Problem 6: Y, I, U, I, ?

• Step-by-Step Solution:
  1. Positions: Y = 25, I = 9, U = 21, I = 9.
  2. Differences: 9 - 25 = -16, 21 - 9 = 12, 9 - 21 = -12.
  3. The pattern alternates: -16, +12, -12. Assume the next is +12.
  4. Add 12 to I’s position (9): 9 + 12 = 21 (U).
  5. The next term is U.
• Answer: U
• Explanation: The sequence cycles through differences (-16, +12, -12). After I, the next skip is +12, giving U.

Problem 7: F, Q, I, I, ?

• Step-by-Step Solution:
  1. Positions: F = 6, Q = 17, I = 9, I = 9.
  2. Differences: 17 - 6 = 11, 9 - 17 = -8, 9 - 9 = 0.
  3. The repetition at I suggests a pause.
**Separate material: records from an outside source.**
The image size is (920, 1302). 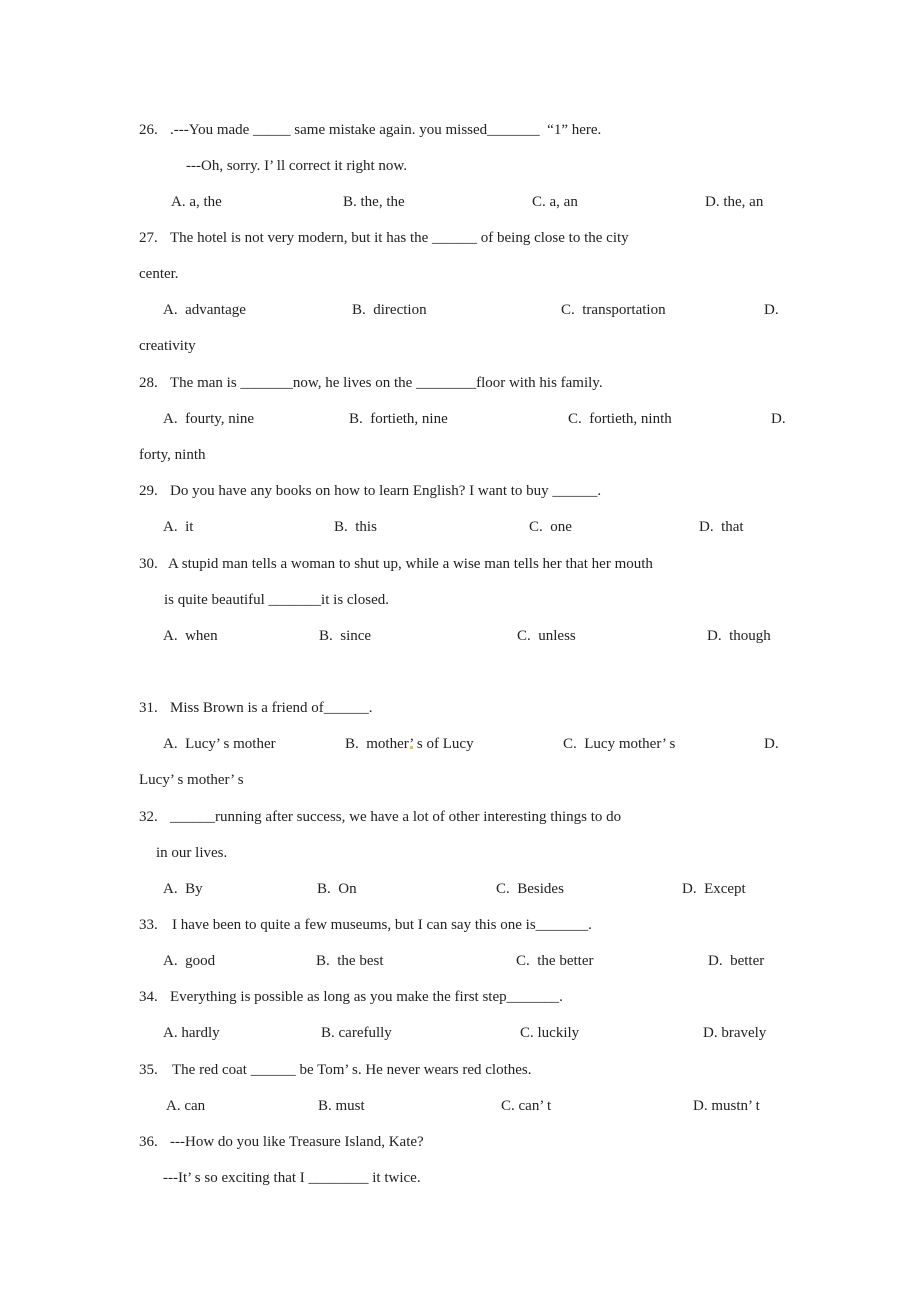 What do you see at coordinates (220, 744) in the screenshot?
I see `option-a: A. Lucy’ s mother` at bounding box center [220, 744].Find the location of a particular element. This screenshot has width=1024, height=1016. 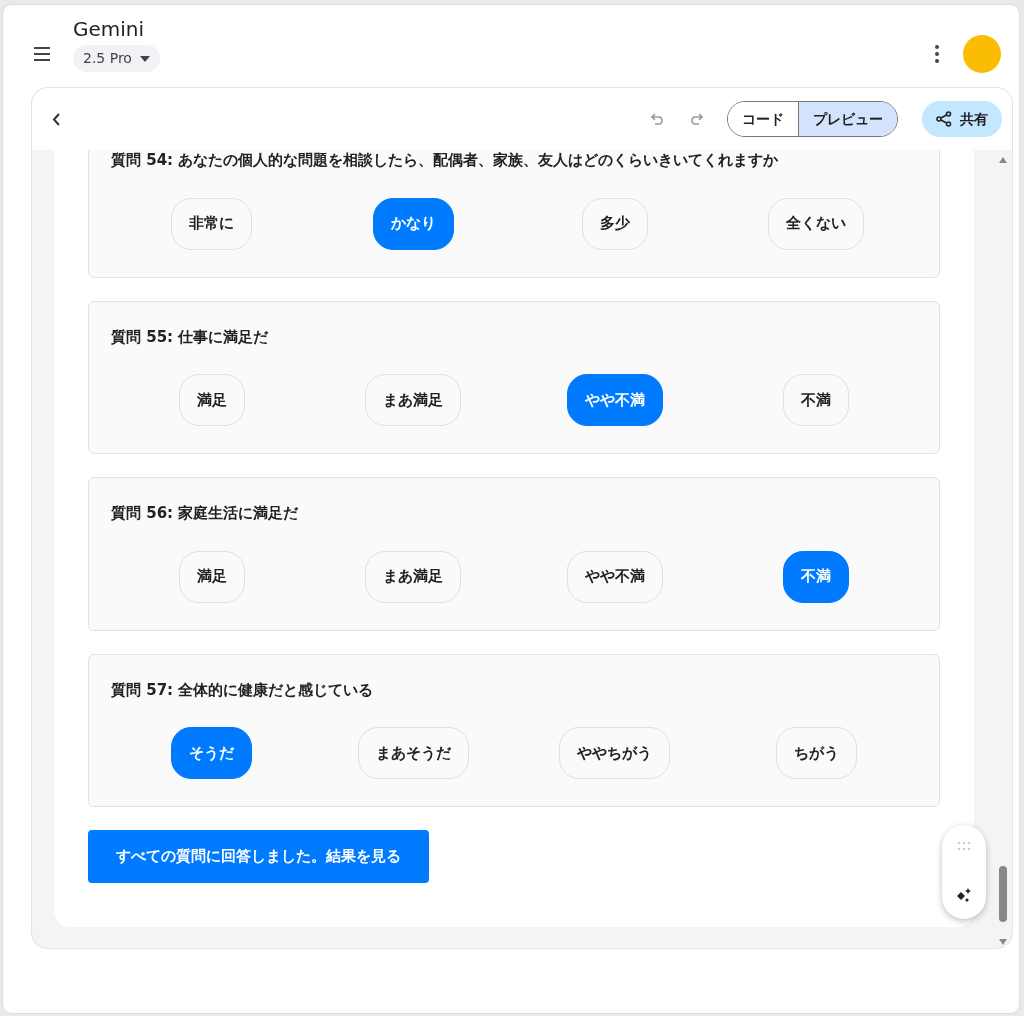

model-selector: 2.5 Pro is located at coordinates (116, 58).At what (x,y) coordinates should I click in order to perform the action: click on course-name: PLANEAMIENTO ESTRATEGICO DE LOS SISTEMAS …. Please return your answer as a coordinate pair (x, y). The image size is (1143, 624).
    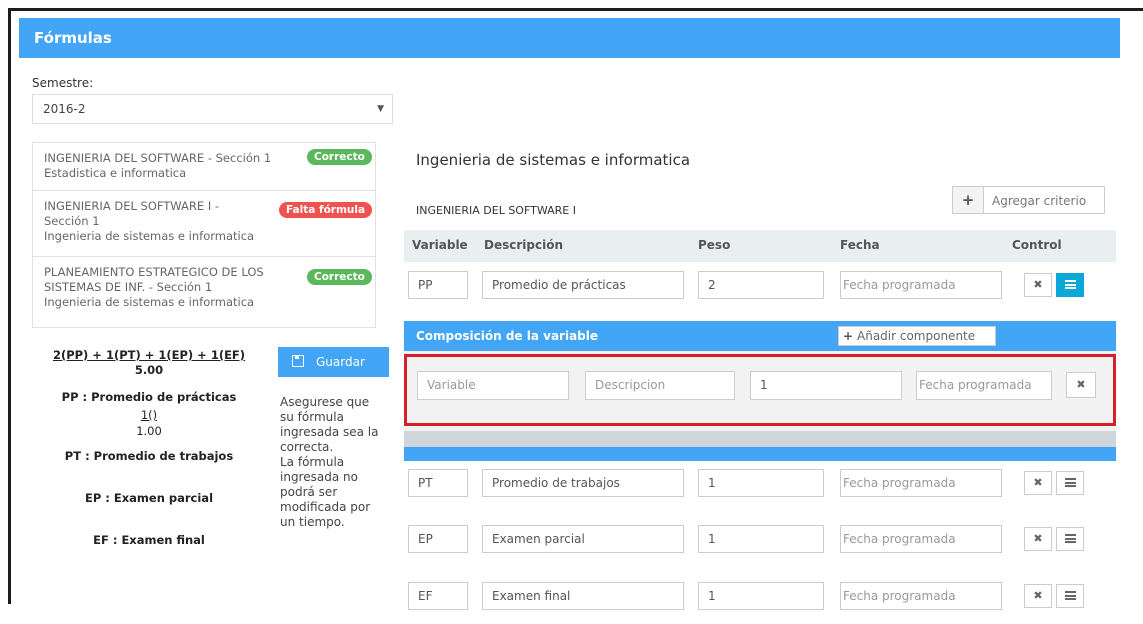
    Looking at the image, I should click on (154, 287).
Assume a fixed skip from I (e.g., +11 as from F to Q).
  4. Add 11 to I’s position (9): 9 + 11 = 20 (T).
  5. The next term is T.
• Answer: T
• Explanation: The sequence may cycle with a forward skip of 11 positions after the pause at I, giving T.

Problem 8: X, I, I, Z, ?

• Step-by-Step Solution:
  1. Positions: X = 24, I = 9, I = 9, Z = 26.
  2. Differences: 9 - 24 = -15, 9 - 9 = 0, 26 - 9 = 17.
  3. Assume a fixed forward skip after the pause: From I to Z, the skip is 17.
  4. Add 17 to Z’s position (26): 26 + 17 = 43. Subtract 26: 43 - 26 = 17 (Q).
  5. The next term is Q.
• Answer: Q
• Explanation: The sequence cycles with a forward skip of 17 positions after the pause at I, giving Q.

Problem 9: B, I, Q, I, ?

• Step-by-Step Solution:
  1. Positions: B = 2, I = 9, Q = 17, I = 9.
  2. Differences: 9 - 2 = 7, 17 - 9 = 8, 9 - Fits into a pattern where the skip stabilizes.
  3. Assume a fixed skip of 7 (as from B to I): From I (9), add 7: 9 + 7 = 16 (P).
  4. The next term is P.
• Answer: P
• Explanation: The sequence cycles with a forward skip of 7 positions, giving P after I.

Problem 10: Z, I, U, I, ?

• Step-by-Step Solution:
  1. Positions: Z = 26, I = 9, U = 21, I = 9.
  2. Differences: 9 - 26 = -17, 21 - 9 = 12, 9 - 21 = -12.
  3. The pattern alternates: -17, +12, -12. Assume the next is +12.
  4. Add 12 to I’s position (9): 9 + 12 = 21 (U).
  5. The next term is U.
• Answer: U
• Explanation: The sequence cycles through differences (-17, +12, -12). After I, the next skip is +12, giving U.